(Data for locating words and elements)
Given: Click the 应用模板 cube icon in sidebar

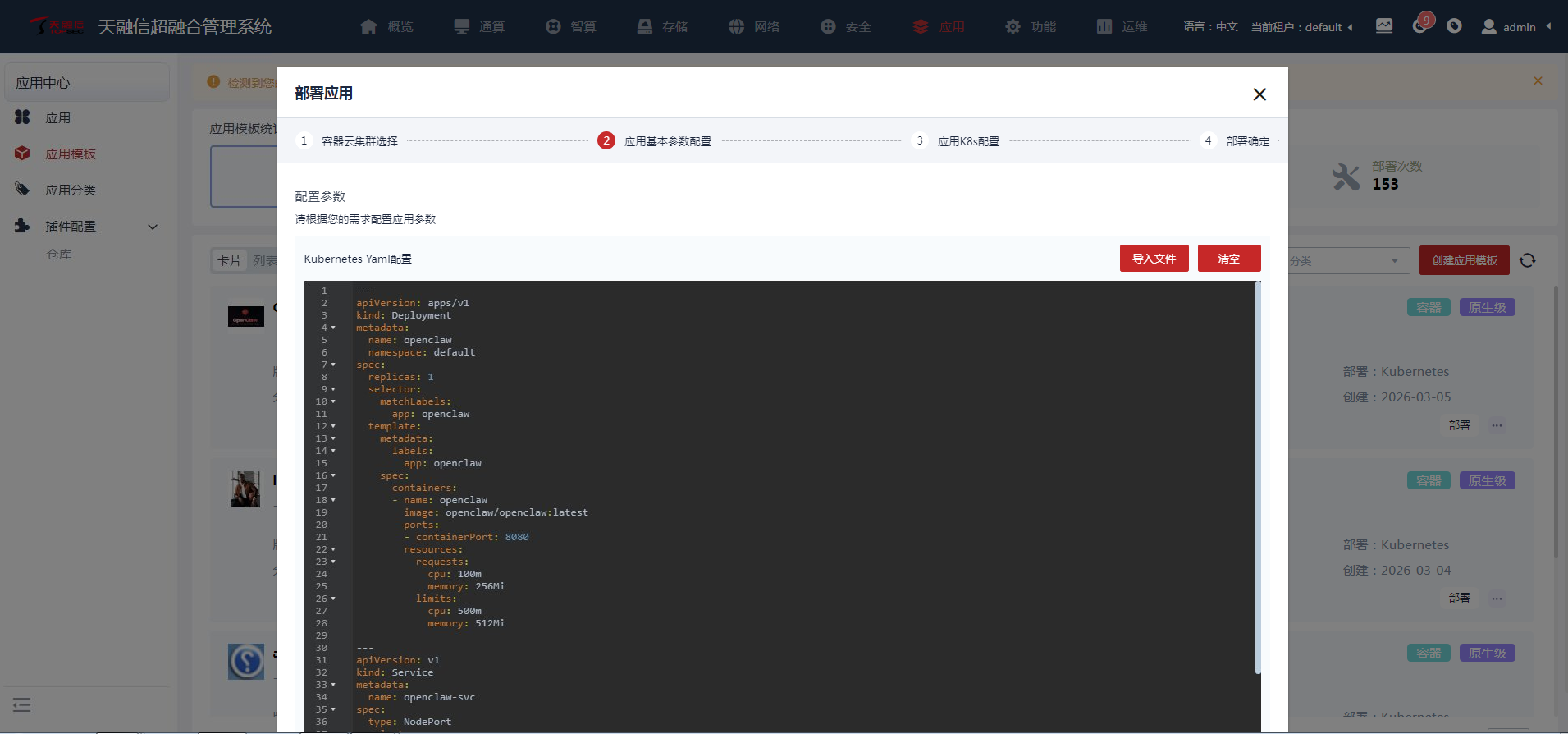Looking at the screenshot, I should pos(22,154).
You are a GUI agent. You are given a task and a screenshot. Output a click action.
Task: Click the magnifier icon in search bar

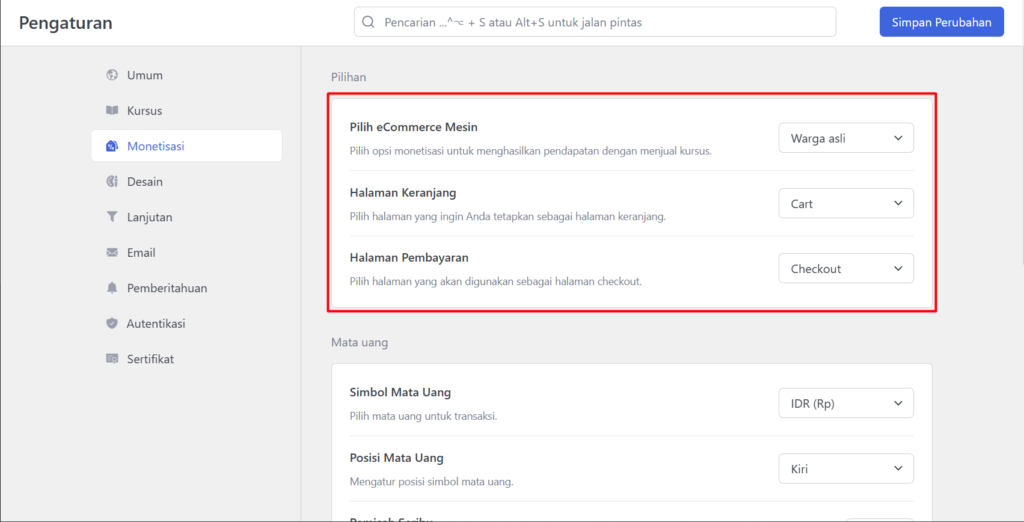click(369, 22)
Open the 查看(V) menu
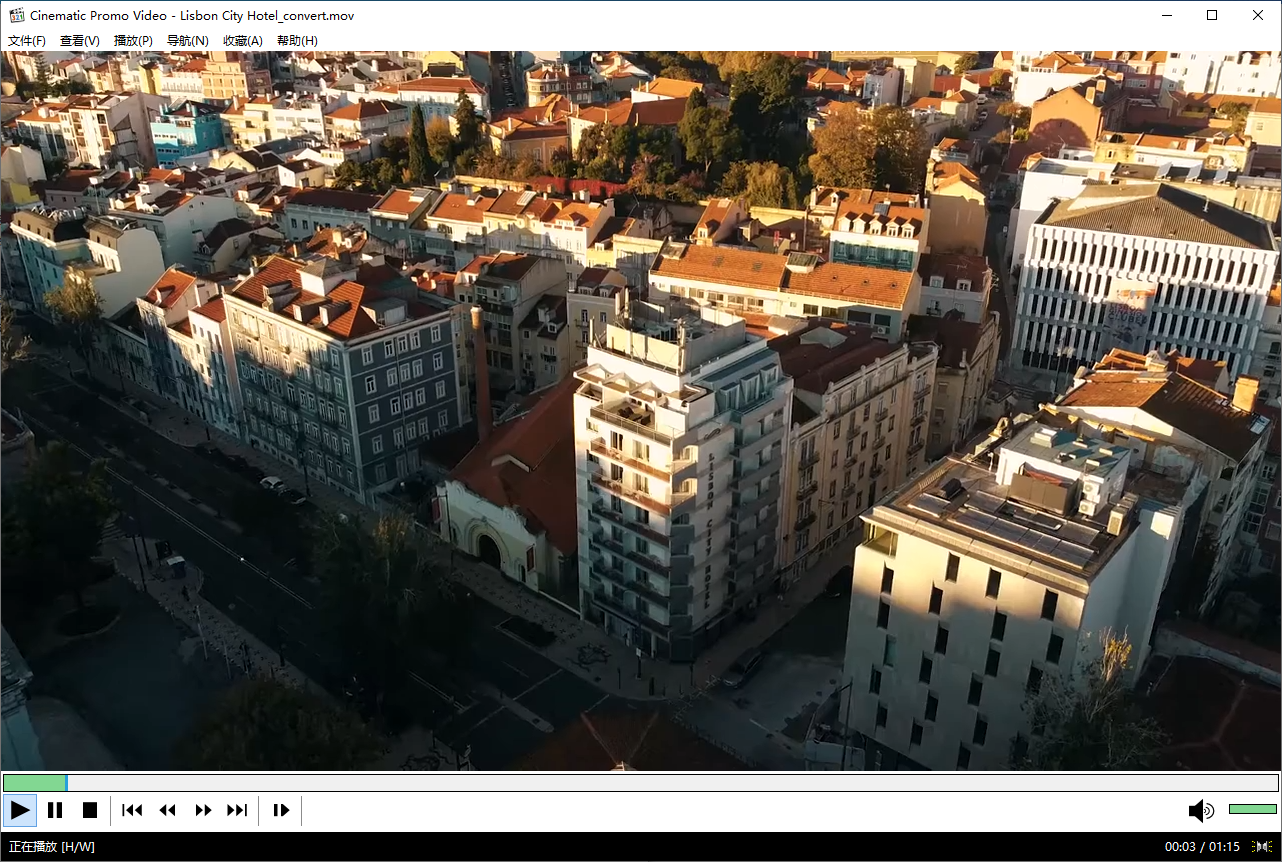 [80, 41]
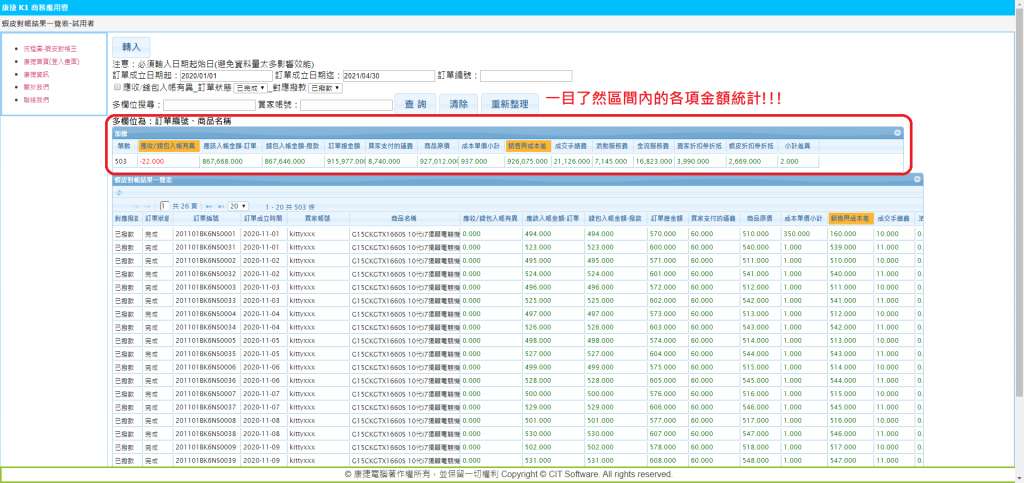Image resolution: width=1024 pixels, height=483 pixels.
Task: Toggle 應收/錢包入帳有異 checkbox
Action: 118,88
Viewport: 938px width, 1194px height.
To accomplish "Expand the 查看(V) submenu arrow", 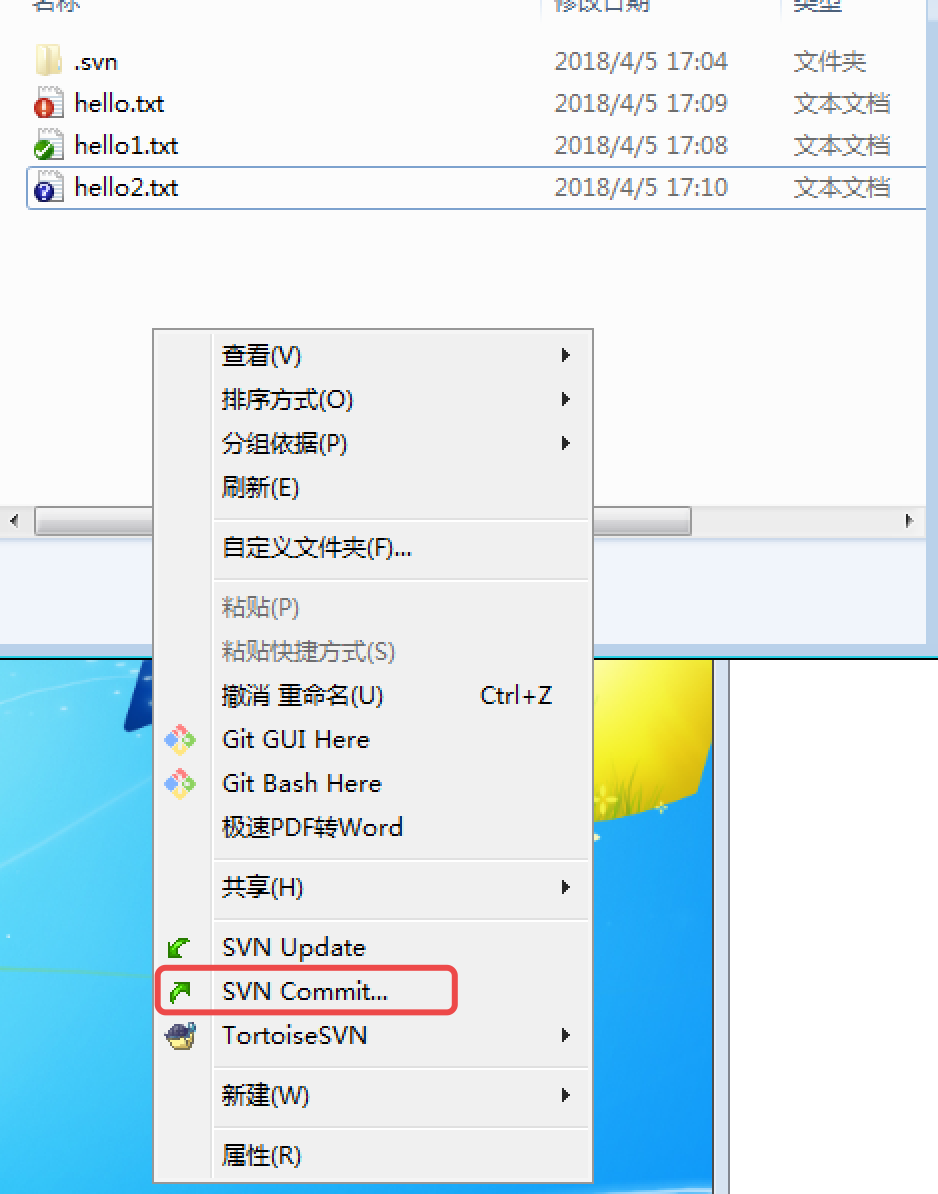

■ WHAT IS BEING ASKED:
Format every line of the rows above as a JSON list of strings, one string per line, with blank lines and the pictures left out.

■ ANSWER TO THIS PROBLEM:
[
  "Given: Click the 应用模板 cube icon in sidebar",
  "Looking at the screenshot, I should pos(22,154).",
  "You are a GUI agent. You are given a task and a screenshot. Output a click action.",
  "Task: Click the magnifier icon in search bar",
  "click(369, 22)",
  "Open the 查看(V) menu",
  " [80, 41]",
  "Image resolution: width=1024 pixels, height=483 pixels.",
  "Task: Toggle 應收/錢包入帳有異 checkbox",
  "Action: 118,88",
  "Viewport: 938px width, 1194px height.",
  "To accomplish \"Expand the 查看(V) submenu arrow\", "
]